DATASET RECORDS

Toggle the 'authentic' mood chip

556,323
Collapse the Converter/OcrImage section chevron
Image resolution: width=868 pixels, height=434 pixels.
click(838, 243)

WORK REQUIRED
Can you copy the listing above word for word, line by line?

RESULT OF THIS EXERCISE
Toggle the 'authentic' mood chip

556,323
Collapse the Converter/OcrImage section chevron
Image resolution: width=868 pixels, height=434 pixels.
click(838, 243)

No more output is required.